+++ DATA LISTING
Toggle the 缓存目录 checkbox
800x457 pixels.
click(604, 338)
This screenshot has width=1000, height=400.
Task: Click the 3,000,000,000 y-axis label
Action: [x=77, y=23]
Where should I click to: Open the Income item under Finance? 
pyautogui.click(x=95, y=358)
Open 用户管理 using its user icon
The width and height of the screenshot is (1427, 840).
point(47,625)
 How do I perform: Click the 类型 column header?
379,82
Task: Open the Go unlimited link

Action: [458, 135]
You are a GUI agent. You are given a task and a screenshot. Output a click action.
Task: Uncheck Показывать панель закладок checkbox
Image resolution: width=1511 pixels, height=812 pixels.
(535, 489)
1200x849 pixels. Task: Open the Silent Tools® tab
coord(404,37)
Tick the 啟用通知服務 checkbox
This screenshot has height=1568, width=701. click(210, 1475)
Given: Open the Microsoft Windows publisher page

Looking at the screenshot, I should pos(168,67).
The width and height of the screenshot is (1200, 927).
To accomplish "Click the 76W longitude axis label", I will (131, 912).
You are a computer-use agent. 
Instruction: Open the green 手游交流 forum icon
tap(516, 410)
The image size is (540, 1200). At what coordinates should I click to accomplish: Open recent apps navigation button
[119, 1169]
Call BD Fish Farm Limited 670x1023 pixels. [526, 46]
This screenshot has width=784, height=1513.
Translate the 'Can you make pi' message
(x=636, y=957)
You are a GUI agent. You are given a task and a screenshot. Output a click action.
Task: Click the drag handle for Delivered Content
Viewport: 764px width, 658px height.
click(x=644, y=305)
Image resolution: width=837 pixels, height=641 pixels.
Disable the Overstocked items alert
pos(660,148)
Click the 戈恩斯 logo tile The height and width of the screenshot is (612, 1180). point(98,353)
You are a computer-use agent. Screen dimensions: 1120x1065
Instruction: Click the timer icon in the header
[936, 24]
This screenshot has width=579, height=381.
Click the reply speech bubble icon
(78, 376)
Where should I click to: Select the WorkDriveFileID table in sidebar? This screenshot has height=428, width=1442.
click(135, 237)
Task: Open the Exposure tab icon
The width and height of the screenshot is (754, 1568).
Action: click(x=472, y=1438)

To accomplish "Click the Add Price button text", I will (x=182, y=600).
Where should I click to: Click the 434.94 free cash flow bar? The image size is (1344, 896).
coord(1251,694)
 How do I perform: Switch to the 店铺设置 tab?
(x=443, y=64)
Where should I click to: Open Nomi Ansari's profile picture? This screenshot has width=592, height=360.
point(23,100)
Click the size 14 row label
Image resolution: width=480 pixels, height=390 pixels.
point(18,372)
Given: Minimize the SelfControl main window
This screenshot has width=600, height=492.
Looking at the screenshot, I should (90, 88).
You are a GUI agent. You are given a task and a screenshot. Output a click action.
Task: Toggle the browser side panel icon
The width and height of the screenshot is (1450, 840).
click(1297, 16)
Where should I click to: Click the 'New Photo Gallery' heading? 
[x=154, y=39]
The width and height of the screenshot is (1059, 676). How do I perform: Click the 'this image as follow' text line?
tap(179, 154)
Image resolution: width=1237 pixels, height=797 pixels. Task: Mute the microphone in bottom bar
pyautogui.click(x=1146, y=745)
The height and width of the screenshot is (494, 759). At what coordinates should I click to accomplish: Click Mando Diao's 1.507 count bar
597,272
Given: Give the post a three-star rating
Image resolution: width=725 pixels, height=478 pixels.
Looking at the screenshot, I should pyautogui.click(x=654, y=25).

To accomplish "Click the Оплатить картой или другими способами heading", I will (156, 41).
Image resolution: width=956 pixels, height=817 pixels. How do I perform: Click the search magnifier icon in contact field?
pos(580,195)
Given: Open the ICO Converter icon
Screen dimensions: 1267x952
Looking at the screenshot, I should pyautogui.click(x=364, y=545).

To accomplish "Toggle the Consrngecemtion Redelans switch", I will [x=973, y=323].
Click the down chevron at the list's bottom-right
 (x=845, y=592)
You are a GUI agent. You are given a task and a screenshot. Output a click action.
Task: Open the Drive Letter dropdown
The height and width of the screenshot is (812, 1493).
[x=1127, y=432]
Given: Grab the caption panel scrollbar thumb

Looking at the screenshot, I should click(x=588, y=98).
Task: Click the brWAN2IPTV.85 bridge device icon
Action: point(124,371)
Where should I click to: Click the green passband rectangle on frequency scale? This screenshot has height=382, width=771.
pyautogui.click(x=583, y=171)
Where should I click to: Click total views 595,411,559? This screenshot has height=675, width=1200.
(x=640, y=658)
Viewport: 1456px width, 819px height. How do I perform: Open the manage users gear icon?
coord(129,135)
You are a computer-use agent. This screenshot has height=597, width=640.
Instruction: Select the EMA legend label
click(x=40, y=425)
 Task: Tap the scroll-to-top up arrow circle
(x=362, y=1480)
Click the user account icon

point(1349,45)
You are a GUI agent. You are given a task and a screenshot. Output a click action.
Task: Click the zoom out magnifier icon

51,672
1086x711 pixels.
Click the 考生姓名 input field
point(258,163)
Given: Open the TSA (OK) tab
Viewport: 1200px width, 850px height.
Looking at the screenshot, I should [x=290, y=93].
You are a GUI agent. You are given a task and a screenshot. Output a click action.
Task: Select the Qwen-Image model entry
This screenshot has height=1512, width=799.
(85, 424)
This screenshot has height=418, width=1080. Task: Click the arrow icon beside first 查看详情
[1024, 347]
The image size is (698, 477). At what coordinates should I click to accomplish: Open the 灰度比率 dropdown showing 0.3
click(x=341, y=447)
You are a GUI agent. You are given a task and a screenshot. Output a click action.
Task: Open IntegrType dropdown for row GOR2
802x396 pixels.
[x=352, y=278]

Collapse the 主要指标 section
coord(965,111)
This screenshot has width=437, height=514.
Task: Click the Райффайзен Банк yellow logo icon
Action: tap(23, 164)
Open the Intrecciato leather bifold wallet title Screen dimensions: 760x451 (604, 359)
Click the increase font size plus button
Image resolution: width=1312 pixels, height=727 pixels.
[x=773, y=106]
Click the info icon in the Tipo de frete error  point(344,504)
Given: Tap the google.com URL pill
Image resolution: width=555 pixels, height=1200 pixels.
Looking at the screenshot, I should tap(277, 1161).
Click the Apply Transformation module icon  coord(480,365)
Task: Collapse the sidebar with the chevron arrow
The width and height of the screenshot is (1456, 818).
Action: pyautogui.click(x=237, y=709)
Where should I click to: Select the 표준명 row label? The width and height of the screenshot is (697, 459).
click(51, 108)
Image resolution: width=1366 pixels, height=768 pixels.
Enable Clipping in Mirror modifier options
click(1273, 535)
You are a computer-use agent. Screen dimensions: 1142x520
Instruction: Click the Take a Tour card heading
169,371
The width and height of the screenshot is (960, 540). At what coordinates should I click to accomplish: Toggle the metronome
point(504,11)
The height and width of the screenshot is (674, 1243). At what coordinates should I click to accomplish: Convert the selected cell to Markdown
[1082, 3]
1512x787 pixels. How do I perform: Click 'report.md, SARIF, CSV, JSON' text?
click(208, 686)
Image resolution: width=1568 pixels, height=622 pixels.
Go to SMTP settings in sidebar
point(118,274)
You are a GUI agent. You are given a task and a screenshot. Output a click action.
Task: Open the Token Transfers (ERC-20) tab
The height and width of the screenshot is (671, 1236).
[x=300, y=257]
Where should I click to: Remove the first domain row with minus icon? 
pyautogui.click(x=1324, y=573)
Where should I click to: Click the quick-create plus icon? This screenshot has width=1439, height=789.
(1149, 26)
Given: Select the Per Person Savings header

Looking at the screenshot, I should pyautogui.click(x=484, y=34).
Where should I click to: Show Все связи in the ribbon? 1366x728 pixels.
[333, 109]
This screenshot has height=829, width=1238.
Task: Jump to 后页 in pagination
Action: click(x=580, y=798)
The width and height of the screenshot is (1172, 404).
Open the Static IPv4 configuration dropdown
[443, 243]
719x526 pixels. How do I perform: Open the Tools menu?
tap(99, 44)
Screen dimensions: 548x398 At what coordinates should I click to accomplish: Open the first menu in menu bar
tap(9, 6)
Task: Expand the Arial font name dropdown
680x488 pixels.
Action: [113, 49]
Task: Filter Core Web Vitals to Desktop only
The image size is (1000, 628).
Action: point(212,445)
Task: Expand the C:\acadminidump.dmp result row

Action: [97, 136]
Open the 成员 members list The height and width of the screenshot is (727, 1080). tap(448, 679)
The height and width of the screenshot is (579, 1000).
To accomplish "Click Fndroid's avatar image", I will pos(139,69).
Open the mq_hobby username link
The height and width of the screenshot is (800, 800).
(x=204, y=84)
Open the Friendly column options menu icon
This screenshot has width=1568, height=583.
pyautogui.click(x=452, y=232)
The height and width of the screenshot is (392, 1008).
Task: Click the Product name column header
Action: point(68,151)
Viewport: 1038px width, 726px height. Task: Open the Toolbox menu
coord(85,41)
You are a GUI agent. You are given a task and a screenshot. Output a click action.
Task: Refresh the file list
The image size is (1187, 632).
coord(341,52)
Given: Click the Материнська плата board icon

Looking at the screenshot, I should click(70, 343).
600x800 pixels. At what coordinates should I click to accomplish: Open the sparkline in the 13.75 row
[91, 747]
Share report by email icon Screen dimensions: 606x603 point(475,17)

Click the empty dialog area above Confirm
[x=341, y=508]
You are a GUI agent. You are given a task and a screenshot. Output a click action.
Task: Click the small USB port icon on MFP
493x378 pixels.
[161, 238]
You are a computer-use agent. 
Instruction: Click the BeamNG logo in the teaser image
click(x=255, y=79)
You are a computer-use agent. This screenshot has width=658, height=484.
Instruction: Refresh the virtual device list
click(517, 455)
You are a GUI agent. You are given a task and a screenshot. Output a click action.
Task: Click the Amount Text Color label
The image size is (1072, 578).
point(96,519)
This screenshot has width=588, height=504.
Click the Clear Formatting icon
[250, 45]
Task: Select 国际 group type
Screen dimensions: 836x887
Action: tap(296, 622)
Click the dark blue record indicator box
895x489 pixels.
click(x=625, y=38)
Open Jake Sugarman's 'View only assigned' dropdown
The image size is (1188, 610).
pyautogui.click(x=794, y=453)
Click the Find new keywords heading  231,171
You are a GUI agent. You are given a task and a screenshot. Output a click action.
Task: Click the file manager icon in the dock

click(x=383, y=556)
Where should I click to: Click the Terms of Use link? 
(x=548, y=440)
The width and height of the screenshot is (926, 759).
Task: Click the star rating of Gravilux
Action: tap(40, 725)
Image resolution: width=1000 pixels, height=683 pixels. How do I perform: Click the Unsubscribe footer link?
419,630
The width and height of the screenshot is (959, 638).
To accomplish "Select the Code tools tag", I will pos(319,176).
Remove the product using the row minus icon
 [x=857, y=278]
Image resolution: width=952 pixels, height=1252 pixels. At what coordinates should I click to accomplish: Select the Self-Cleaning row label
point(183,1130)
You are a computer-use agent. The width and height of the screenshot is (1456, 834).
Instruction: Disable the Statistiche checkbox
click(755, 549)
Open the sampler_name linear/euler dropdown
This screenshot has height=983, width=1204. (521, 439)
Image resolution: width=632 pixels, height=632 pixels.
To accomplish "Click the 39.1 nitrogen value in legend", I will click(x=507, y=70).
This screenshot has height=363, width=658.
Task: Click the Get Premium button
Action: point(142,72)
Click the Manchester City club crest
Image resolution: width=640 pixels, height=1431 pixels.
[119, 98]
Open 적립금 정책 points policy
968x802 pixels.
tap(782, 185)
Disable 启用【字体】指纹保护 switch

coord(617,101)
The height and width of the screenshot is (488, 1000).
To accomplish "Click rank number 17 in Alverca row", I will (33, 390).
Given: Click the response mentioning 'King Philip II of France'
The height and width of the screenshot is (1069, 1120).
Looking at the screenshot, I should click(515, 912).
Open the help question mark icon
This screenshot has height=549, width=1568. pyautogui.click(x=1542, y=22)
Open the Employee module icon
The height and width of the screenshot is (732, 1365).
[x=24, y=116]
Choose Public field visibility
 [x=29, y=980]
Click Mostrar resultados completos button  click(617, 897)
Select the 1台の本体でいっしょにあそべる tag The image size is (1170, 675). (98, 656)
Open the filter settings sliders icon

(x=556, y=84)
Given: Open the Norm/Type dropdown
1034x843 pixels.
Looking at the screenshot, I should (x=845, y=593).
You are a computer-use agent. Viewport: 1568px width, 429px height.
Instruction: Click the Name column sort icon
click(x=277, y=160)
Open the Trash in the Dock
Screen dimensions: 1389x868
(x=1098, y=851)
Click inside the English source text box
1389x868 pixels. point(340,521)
++++++
__EXERCISE REQUIREMENTS__
Search the entries for the word "computer" and show every line that has it.

__RESULT OF THE TASK__
You are a computer-use agent. 
You are a computer-use agent. Screen dimensions: 1120x1065
You are a computer-use agent. This screenshot has height=597, width=640.
You are a computer-use agent. Screen dimensions: 1142x520
You are a computer-use agent. 
You are a computer-use agent. This screenshot has width=658, height=484.
You are a computer-use agent. The width and height of the screenshot is (1456, 834).
You are a computer-use agent. Viewport: 1568px width, 429px height.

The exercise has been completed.